Learn Reinforcement Learning by playing Doom

Nov. 21, 2024 · 5 min read

Introduction

At the PyConES 24 held in Vigo, Nagarro presented a talk about ViZDoom, a platform that combines the classic video game Doom with machine learning and artificial intelligence.

In this article, you will see how ViZDoom allows developers and researchers to train intelligent agents in complex and realistic environments, using reinforcement learning techniques and other AI methodologies. The aim is to raise awareness of the application and encourage the reader to experiment with it.

¿What is ViZDoom?

ViZDoom is a simulation platform that uses the Doom video game as an environment for the development and training of artificial intelligence agents. Created as a reinforcement-based learning environment (Reinforcement Learning), ViZDoom offers an interactive and visually complex space where AI algorithms can learn to make strategic decisions, navigate three-dimensional environments, and compete against other agents using visual information, i.e. only from the frames of the buffer of images, without knowing the value of the game variables.

Thanks to its integration with Python and libraries such as TensorFlow and PyTorch, ViZDoom is an accessible tool for researchers and developers alike. It combines the best of video games and AI, making it an ideal platform for experimenting and advancing the field of applied artificial intelligence.

ViZDoom is based on ZDoom, the most popular and modern source-port of Doom. This means that it has support for a huge range of tools and resources that can be used to create custom scenarios, availability of detailed documentation of the engine and tools, and the support of the Doom community.

Main features

Advantages

Easy setup and customisation: Provides a fast and accessible environment for experimentation without the need to develop a graphics engine from scratch. It also allows customisation of scenarios.
Intuitive interface: Includes APIs for popular languages such as Python and C++, making it easy to integrate with deep learning libraries such as TensorFlow or PyTorch.
Active community: It has a user base that shares scenarios, scripts and results, enriching the ecosystem. Competitions have also been organised worldwide.
Open Source and Farama Foundation: In 2022 ViZDoom joined the Farama Foundation, which makes the project meet minimum requirements and maintenance.
Multi-platform: Compatible on Linux, MacOS and Windows.
Fast and light: It weighs a few MB and no powerful hardware is needed to run it.

Disadvantages:

High computational cost for the training phase: If you don't have the right hardware, training complex models can be time-consuming, especially for tasks involving deep neural networks.
More up-to-date competence: Tools such as Unity ML-Agents offer more versatile environments and modern graphics.

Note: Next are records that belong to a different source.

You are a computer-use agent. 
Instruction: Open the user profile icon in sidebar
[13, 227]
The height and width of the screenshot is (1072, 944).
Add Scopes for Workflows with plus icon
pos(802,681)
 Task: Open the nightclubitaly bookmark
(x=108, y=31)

Create and play with your agent

The repository includes several examples of algorithms that can be used to train and run agents, they can be found in the examples/ folder.

But, the most interesting thing is to create an agent from scratch. In this case, the Reinforcement Learning algorithm Proximal Policy Optimisation (PPO) and the gymnasium library will be used for the communication between the algorithm and the environment. The main steps to be followed are detailed below:

Step 1: Create the function that will mount the agent environment.

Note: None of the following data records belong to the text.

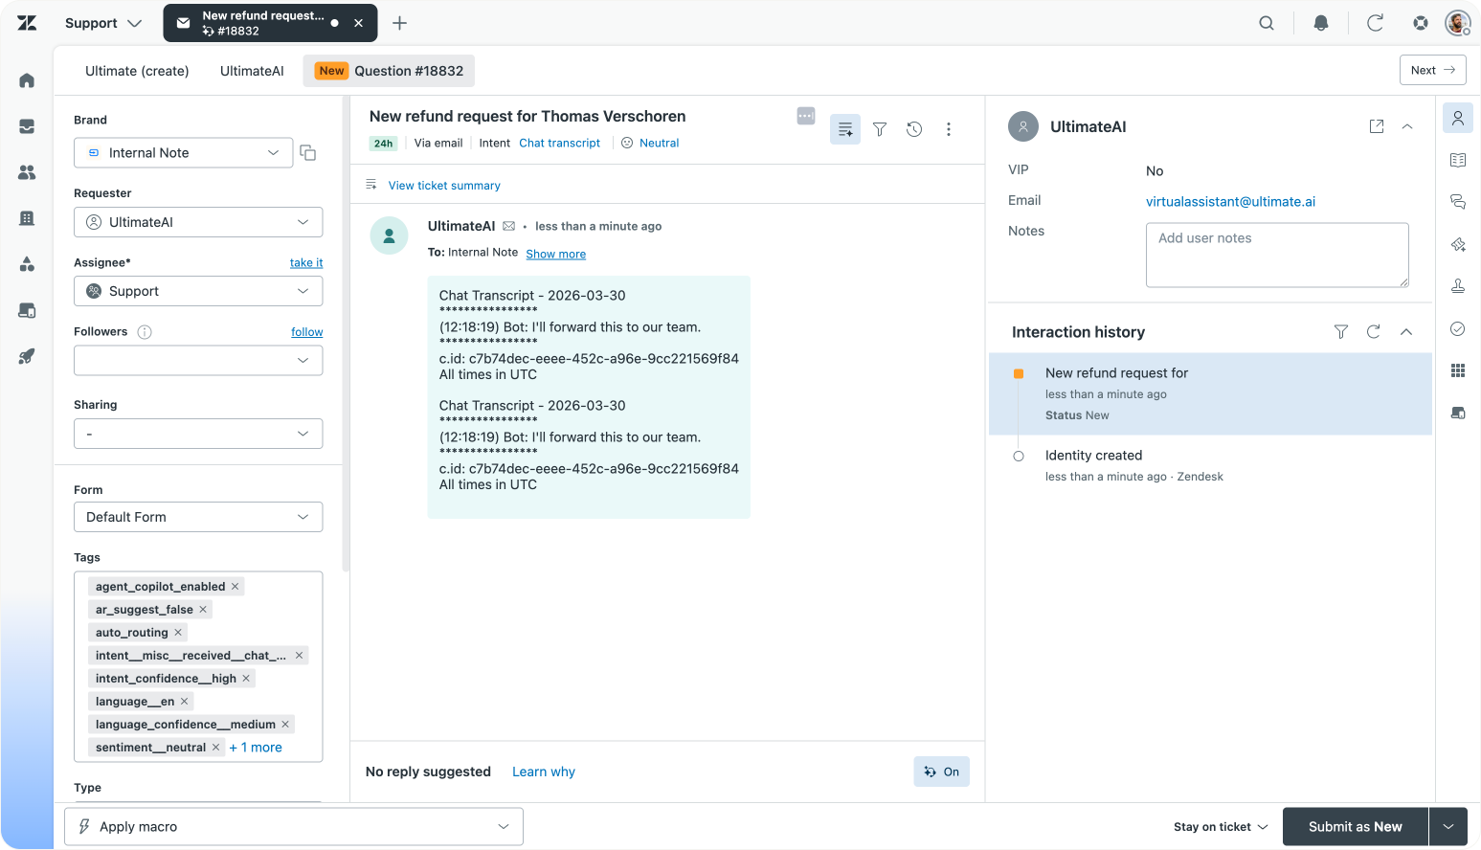The height and width of the screenshot is (850, 1481).
Task: Switch to the UltimateAI tab
Action: tap(252, 71)

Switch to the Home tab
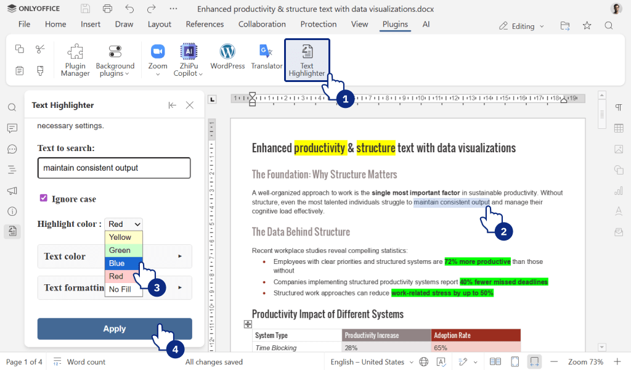click(55, 24)
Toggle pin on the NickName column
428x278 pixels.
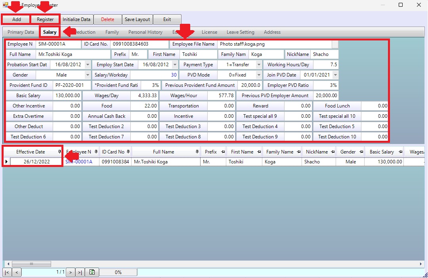[x=332, y=152]
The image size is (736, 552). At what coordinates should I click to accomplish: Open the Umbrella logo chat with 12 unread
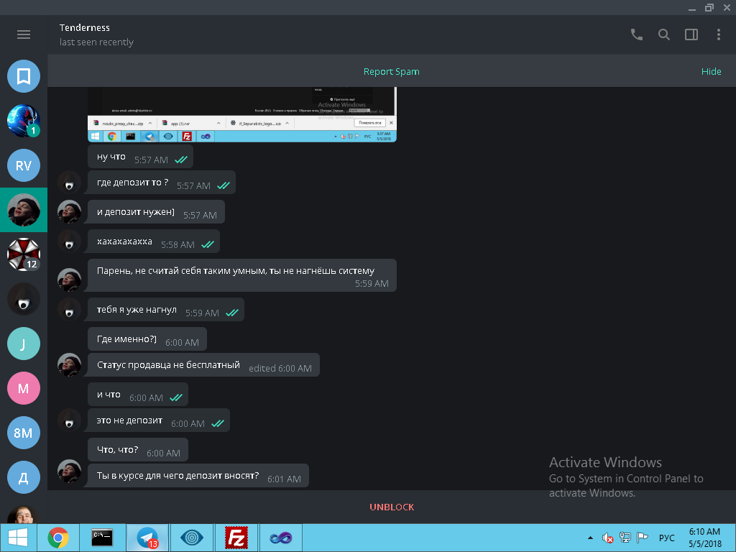coord(24,254)
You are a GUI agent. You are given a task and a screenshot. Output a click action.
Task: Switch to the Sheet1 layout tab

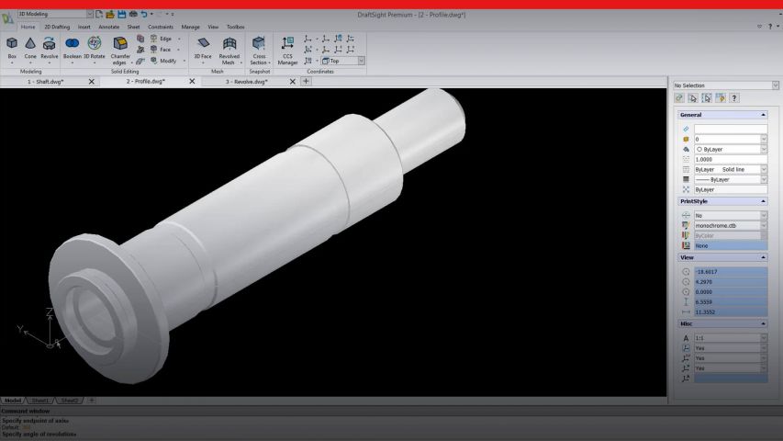tap(40, 401)
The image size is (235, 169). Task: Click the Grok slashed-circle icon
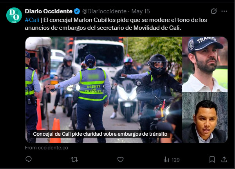click(214, 11)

# Environment creation function
def create_env():
    env = gymnasium.make('VizdoomBasic-v0')
    env.unwrapped.game.set_doom_game_path("../scenarios/doom2.wad")
    # Window removed during training to save resources
    env.unwrapped.game.set_window_visible(False)
    env.unwrapped.game.add_game_args("+vid_forcesurface 1")
    return env

Step 2: Using the above function, two environments are created, one for training and one for the evaluation phase:

training_env = make_vec_env(
    create_env,
    n_envs=1,
)
eval_env = make_vec_env(
    create_env,
    n_envs=1,
)

Step 3: The agent is created using the PPO algorithm:

def create_agent(env, **kwargs):
    return PPO(
        policy=policies.ActorCriticCnnPolicy,
        env=env,
        n_steps=4096,
        batch_size=32,
        learning_rate=1e-4,
        tensorboard_log="logs/tensorboard",
        verbose=0,
        **kwargs
    )

agent = create_agent(training_env)

Step 4: Set up the callback evaluation which will periodically review the agent's performance during training and save the best model found so far. The agent will be evaluated for 10 full episodes every 5000 timesteps.

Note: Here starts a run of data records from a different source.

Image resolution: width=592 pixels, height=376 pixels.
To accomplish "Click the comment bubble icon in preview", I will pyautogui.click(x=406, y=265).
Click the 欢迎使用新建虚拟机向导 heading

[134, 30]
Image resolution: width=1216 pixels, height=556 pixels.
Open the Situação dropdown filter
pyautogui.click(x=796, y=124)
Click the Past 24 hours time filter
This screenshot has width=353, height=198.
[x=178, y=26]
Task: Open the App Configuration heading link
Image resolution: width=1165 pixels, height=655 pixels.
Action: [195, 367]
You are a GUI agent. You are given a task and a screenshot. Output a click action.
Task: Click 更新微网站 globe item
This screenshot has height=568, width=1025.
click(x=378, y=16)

evaluation_callback = callbacks.EvalCallback(
    eval_env,
    n_eval_episodes=10,
    eval_freq=5000,
    log_path="logs/evaluations/basic",
    best_model_save_path="logs/models/basic",
)

An episode is a complete sequence of interactions from an initial state to a terminal state in the environment, and an timestep represents a step in which the agent observes, takes an action and receives a reward.

Step 5: Last step, let's train!

agent.learn(
    total_timesteps=40000,
    tb_log_name="ppo_basic",
    callback=evaluation_callback
)

Note: These steps have been simplified in order not to overload the article. The full code can be found at this link.

Results

Below are some results of the generated agents:

Example 1: The first example works quite well, identifying the enemy and moving to be in front of him to shoot him. It is also the simplest scenario:

Example 2: On an open map the agent stands in the centre and rotates 360° while firing at enemies in the field of view:

In Machine Learning, prolonged training of a model does not guarantee a continuous improvement in its performance, as it may reach a performance ceiling. This case is particularly interesting because this ceiling can be observed visually: The agent starts to lose life when he runs out of bullets, as reloading is not an action considered in his decision set.

Example 3: The latter needs to adjust the parameters of the PPO model or consider another algorithm as it is only able to shoot the enemy on the left without taking into account the enemy on the right:

Conclusion

ViZDoom is an excellent initiative for those who wish to experiment at the intersection of video games and artificial intelligence. Its platform offers several modes for training agents, allowing learning to be adapted to different scenarios and levels of complexity.

One of the most prominent features is the ability to train agents using visual inputs, thus emulating the way we humans perceive our environment. This not only enriches the learning process, but also provides results that are more realistic and applicable to real-world situations.

Furthermore, by contributing to the ViZDoom community, developers and researchers have the opportunity to improve and extend this tool, fostering collaboration and collective advancement in the field of machine learning. Participating in this project is an effective way to drive innovation and support others in their efforts to explore new technological frontiers.